The Beauregard biography is, possibly, the least interesting book I have ever read. The inclination is to fault the author, but it seems to me the problem is the subject: Beauregard just isn’t compelling. By all accounts, his victory at Bull Run was blind luck. He made no major tactical decisions, and at a critical point in the battle retreated from a key position when he mistook his reinforcements for fresh Union troops. Following his ascension to general, Beauregard developed a Napoleonic penchant for grand strategies with no regard for such trifling matters as logistics, intelligence, and troop strength. After the war, he went into the railroad business. It’s not enough to fill a book, and in the end a full chapter is devoted to Beauregard’s taste for cheese, which he fully indulged antebellum. He was particularly fond of Wensleydale.
To his credit, Snjdon freely admits the book is a dud. He particularly laments the cheese chapter but says he had no choice: he needed material. He had spent seven years researching Beauregard’s life, and with his tenure riding on the manuscript, he could not very well declare his research bankrupt and start over. So he finished the book and published it, and it served its purpose. He got tenure and is now chairperson of the department. But because of the book’s inadequacies, Snjdon never achieves the status he desires in the community of Civil War scholars. He says the great regret of his life is that he did not focus on Winfred Scott. It haunts him, he says, and he spends many a night lying in bed thinking about what could have been.
I like Hank. It is a tense period in my department, and he is not having an easy time of it. We are in the middle of a fierce debate over whether our core offering, the department’s contribution to the school’s general education program, should be in world history or global history. It may not sound like an issue of great moment, but this is academia, and the dispute has created a massive schism. One half the department won’t speak with the other half.

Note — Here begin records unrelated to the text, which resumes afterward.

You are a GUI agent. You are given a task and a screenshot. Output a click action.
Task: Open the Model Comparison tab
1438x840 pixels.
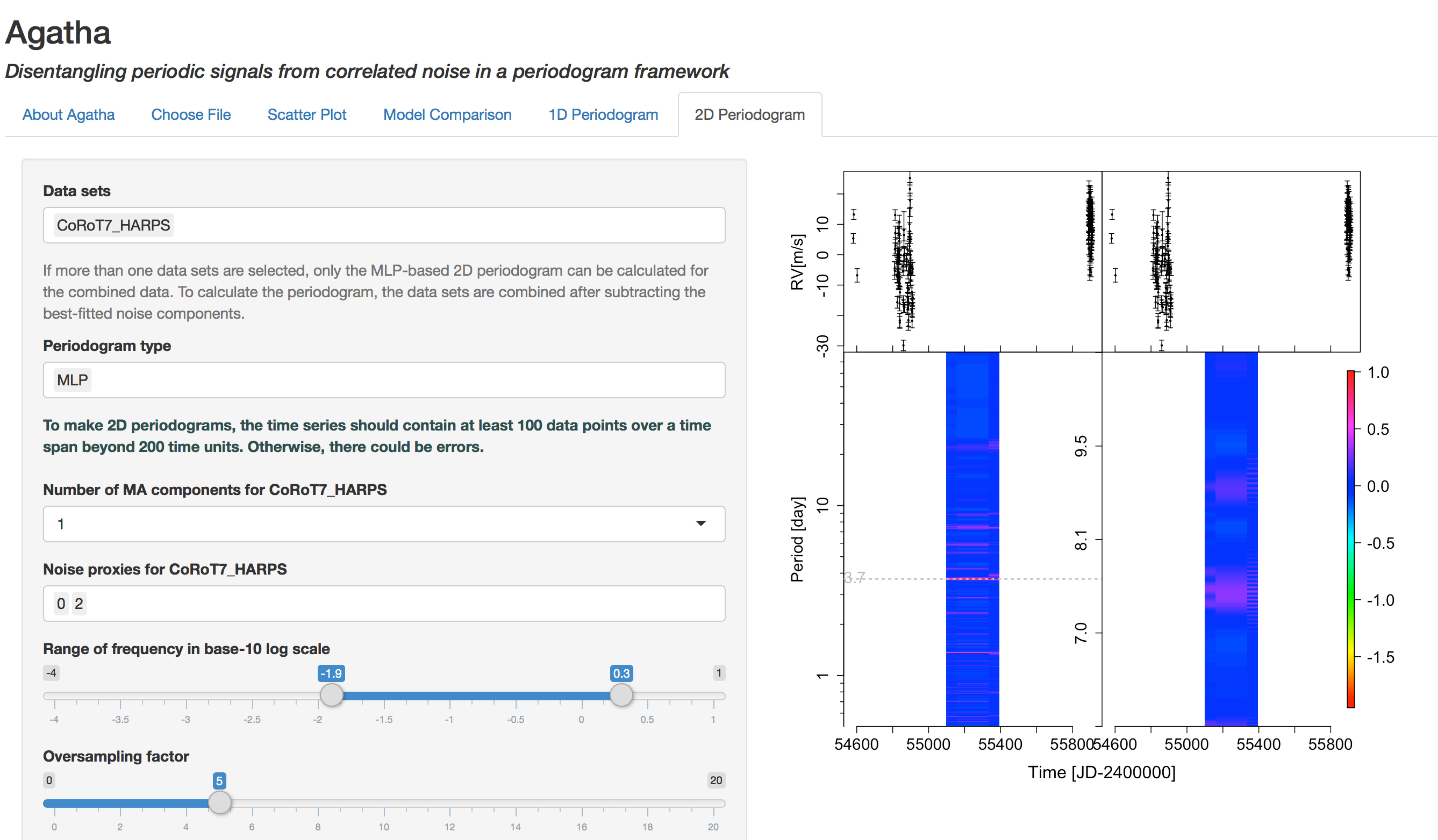coord(447,115)
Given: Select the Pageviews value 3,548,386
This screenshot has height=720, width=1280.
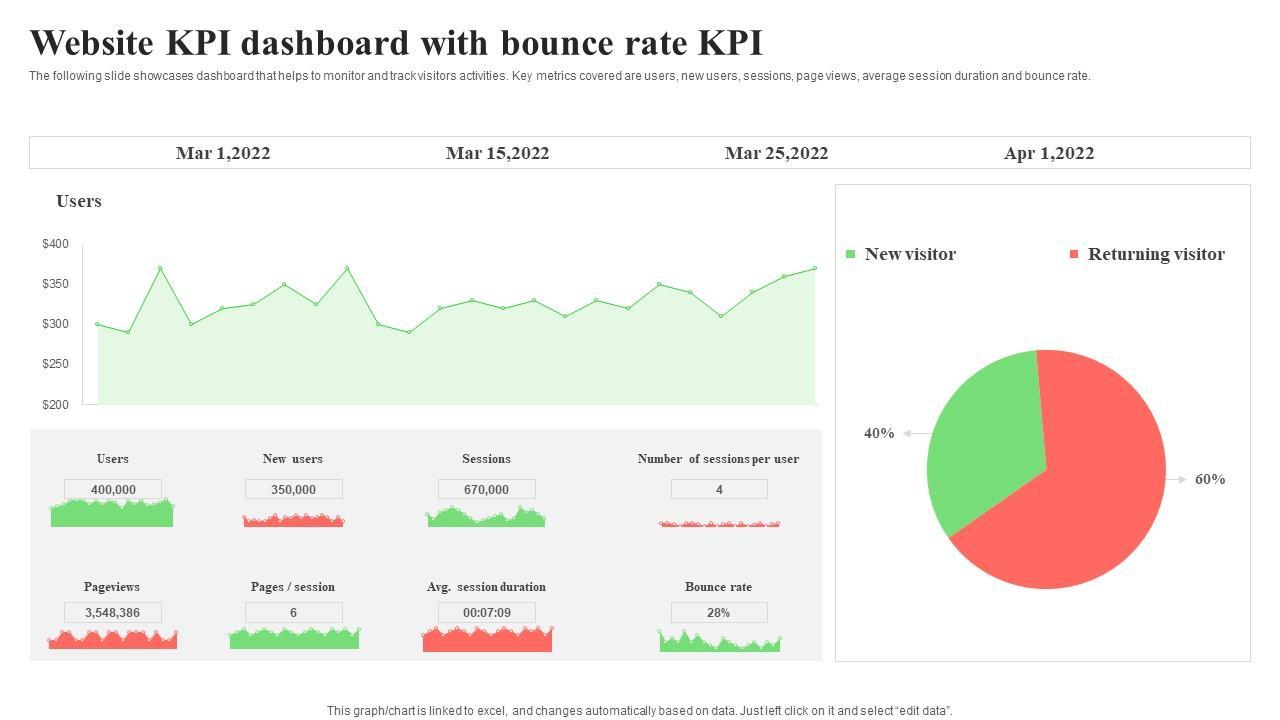Looking at the screenshot, I should click(112, 612).
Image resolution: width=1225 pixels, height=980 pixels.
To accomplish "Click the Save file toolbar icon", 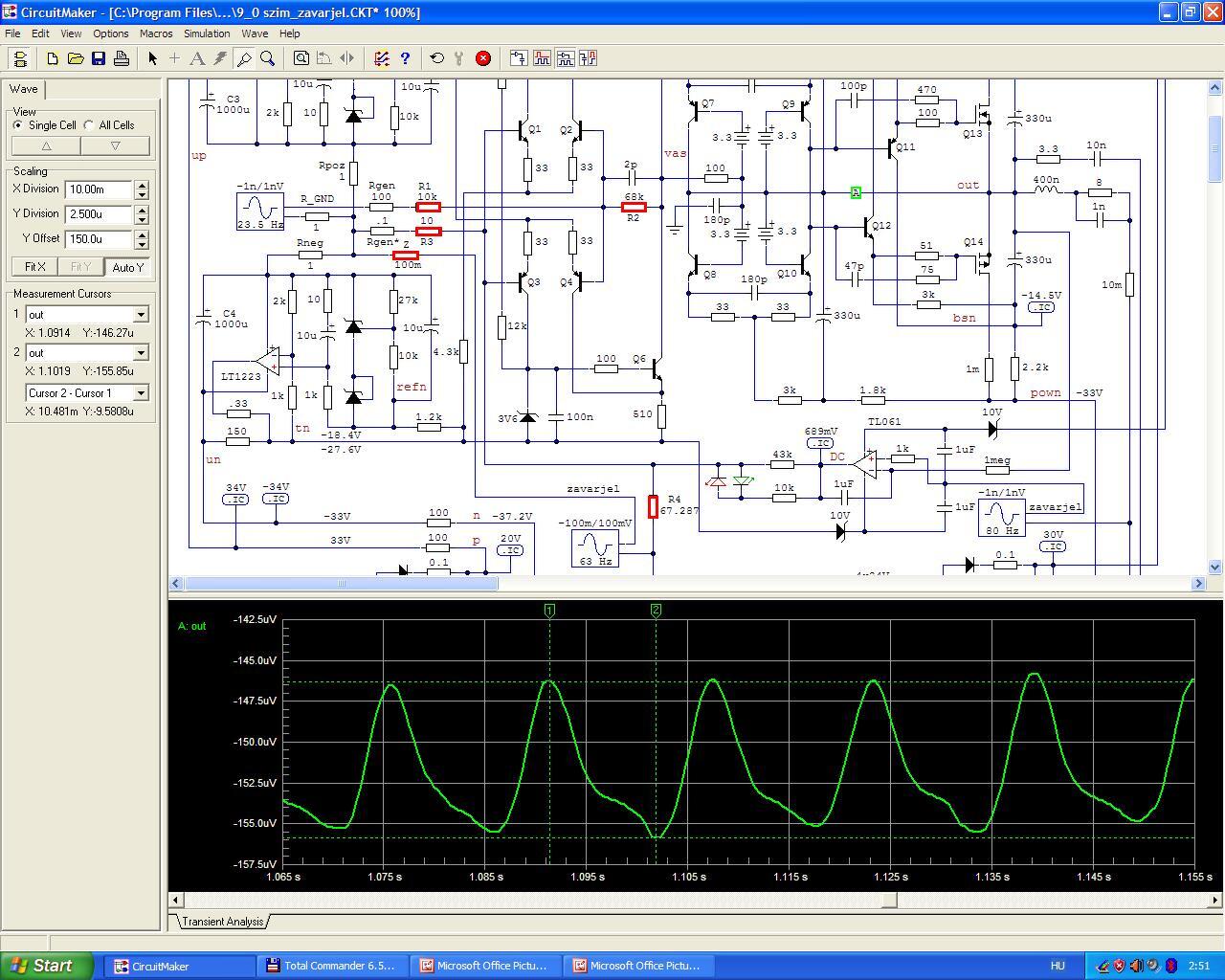I will pos(99,58).
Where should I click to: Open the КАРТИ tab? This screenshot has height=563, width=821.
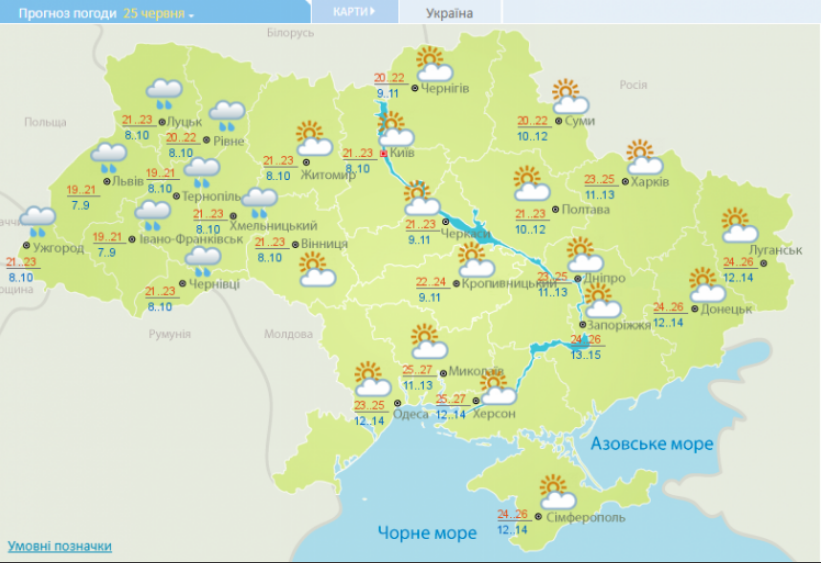(354, 12)
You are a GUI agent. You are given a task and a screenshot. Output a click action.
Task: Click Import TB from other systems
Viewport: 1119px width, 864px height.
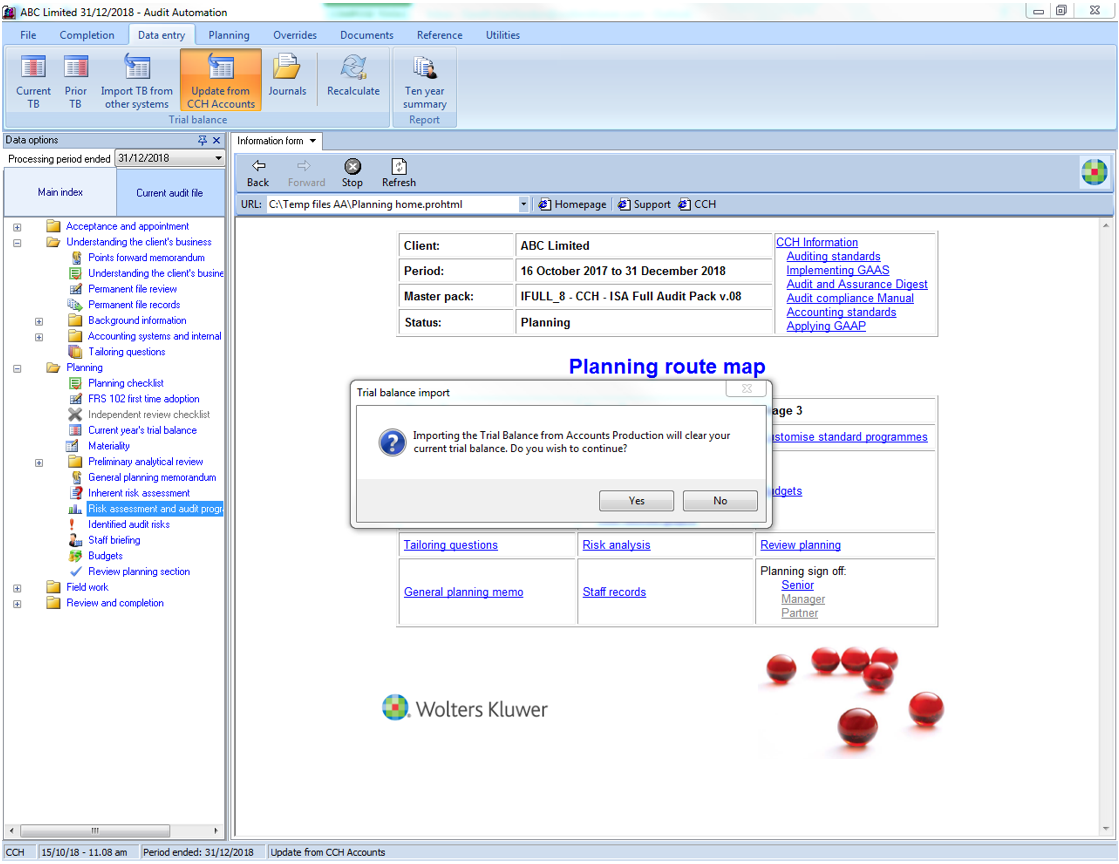137,80
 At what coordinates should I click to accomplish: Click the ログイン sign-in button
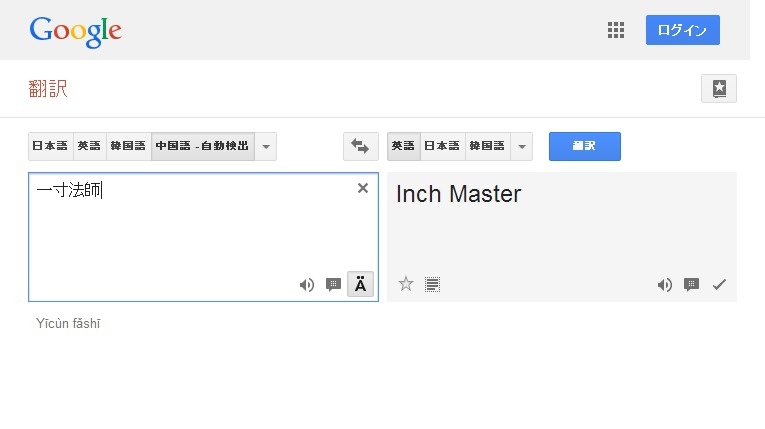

Matters come to a head when two professors nearly come to blows in the men’s room. Their failure to strike one another is not for lack of effort. Hef Angkot, the octogenarian Peloponnesianist and ardent globalist, throws a hard right in the direction of Stig Neuborne, the nonagenarian Visigoth scholar and fervent worldist, or antiglobalist, the appropriate characterization turning on one’s sympathies. Fortunately, Professor Angkot’s bursitis impedes his blow. It misses its mark and strikes, instead of Stig Neuborne’s chin, the Purell dispenser mounted on the wall, diffusing a stream of sanitizing foam. The professors emerge from the bathroom unscathed, arguably cleaner than before the altercation, although Neuborne alleges that he is allergic to Purell and that some has gotten in his eye. Neuborne is ceremoniously taken to the hospital, where he is treated for excessive sterilization and offered a gauze eye patch, which he wears for the next two months, until it is so badly frayed that it is no longer opaque or recognizable as gauze. The incident further heightens the already substantial tensions within the department.